Miguel links to an excellent article about what kinds of things influence juries. The conclusion is that the weapon you use does make an impression on a jury. It should be, but we share this planet with a lot of other highly irrational people. I agree with Miguel’s conclusion this means we need to get more women into shooting. Another conclusion to draw from this is to let your wife do the shooting. Women are treated less harshly by jurors in self-defense shootings. This effect also seems to apply to police shootings as well. Strangely enough, women are treated more harshly for using a Glock than other weapons.
Personally, I wouldn’t worry too much about this in terms of weapon choice. We shouldn’t let our irrational fellow citizens make our choices for us.
If my wife is doing the shooting then I am the target! ;)
Anyway, you are right, If the chips are down and the only thing available is napalm, I will use the darn thing. I can’t worry about what a Jury may think when my life is a stake.
This is one reason why folks like Clint Smith point out that we’re not really put on trial by a jury of our peers, because our peers would be fellow shooters. Massad Ayoob says it’s his job to educate the jury and turn them into your peers, so if you’ve taken a MAG or LFI class he shows them a lot of the same video you watch in class- to show the jury first-hand what your training has been.
“Strangely enough, women are treated more harshly for using a Glock than other weapons.”
Something I found interesting in talking with people unfamiliar with firearms is some of the misconceptions they have about Glocks. There are a lot of people out there who think a “glock” is some sort of pistol classification, like “assault rifle”; they have no idea that it is merely a manufacturer rather than a type of firearm.
I’ve often wonder what would happen to the perception of a rifle if we were to take an “evil black” AR-15, paint it so it becomes a “saintly blue-and-white” or even “homestyle chrome-and-wood” HD-15 (for Home Defender), and then carry it around in public places.
Would people be as afraid of it as they are of “assault” rifles?
The only thing that can cure the misconception is familiarity, and I think it takes more than seeing them in public type familiarity to overcome that. Hands on experience, or even secondhand experience from someone knowledgeable is the only substitute.

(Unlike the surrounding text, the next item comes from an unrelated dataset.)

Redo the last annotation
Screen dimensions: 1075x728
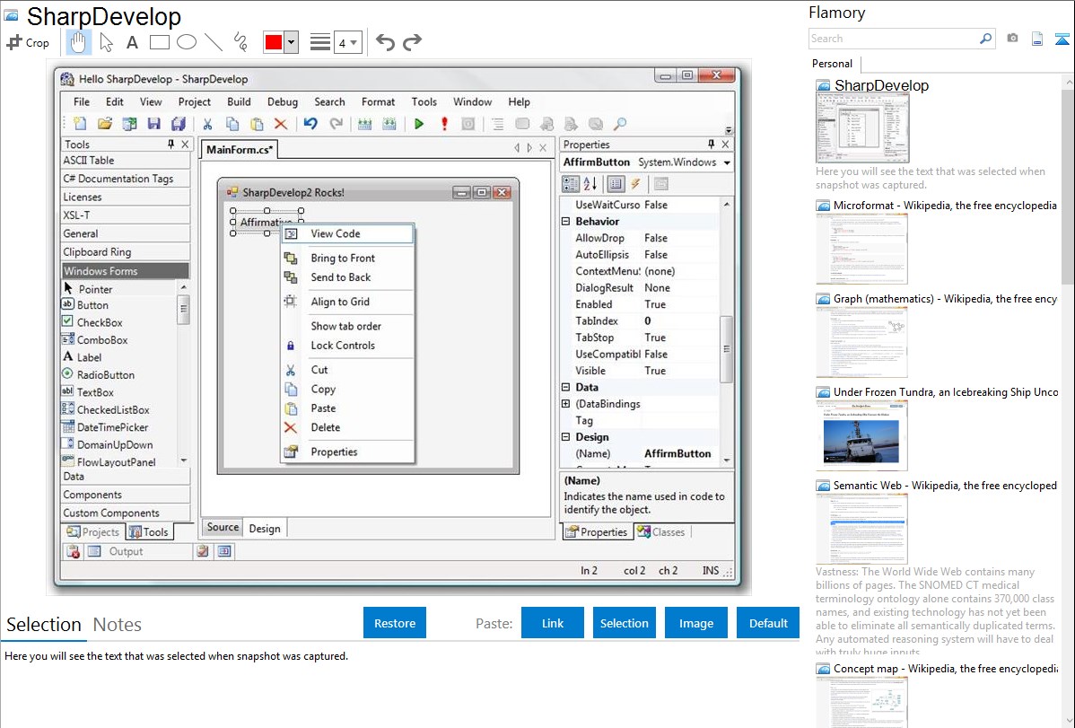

This is why judges shouldn’t allow into evidence the type of firearm used in a shooting. It’s irrelavent, really. It should suffice to say that the defendant had a firearm, and nothing more. Either a shooting is justified, or it is not.
Many things are kept from the view of jurors if they are deemed to be irrelevant and likely to influence their decisions. Why should this be any different?
My understanding is because it’s legally irrelevant to the matter of self-defense, judges will instruct the jury to disregard the type of weapon. But it’s not like that really works.
I had jury duty earlier this year. I hate to sound like a snob, but there were 11 dingbats and then there was me. I was the ONLY person on that jury capable of focusing on the judge’s instructions without veering way off course. The others could not comprehend the concept that we were to consider only the evidence presented to us, and not to formulate our own theories as to what had happened. Not only that, but they wanted to charge the defendant with possession of an instrument of crime (a beer bottle), even though we had already agreed unanimously that there was not enough evidence to convict him of the underlying crime!
The only reason the defendant didn’t go to jail for attempted murder and/or three different counts of aggravated assault (for the same incident…) was because I held out for three 10-hour days. By the third day, ten jurors had switched to my side only because they wanted to go home.
With this sort of idiocy in jury rooms, I can only pray that at least one out of twelve in every jury is capable of doing the right thing without showing his hand.
Good for you mobo. I think that’s ultimately the way to deal with that situation. Were you the foreman?
I was not the foreman, but I was the first juror selected. I believe I was selected by the prosecutor because of my Archi Bunker-like demeanor. She was mistaken, of course.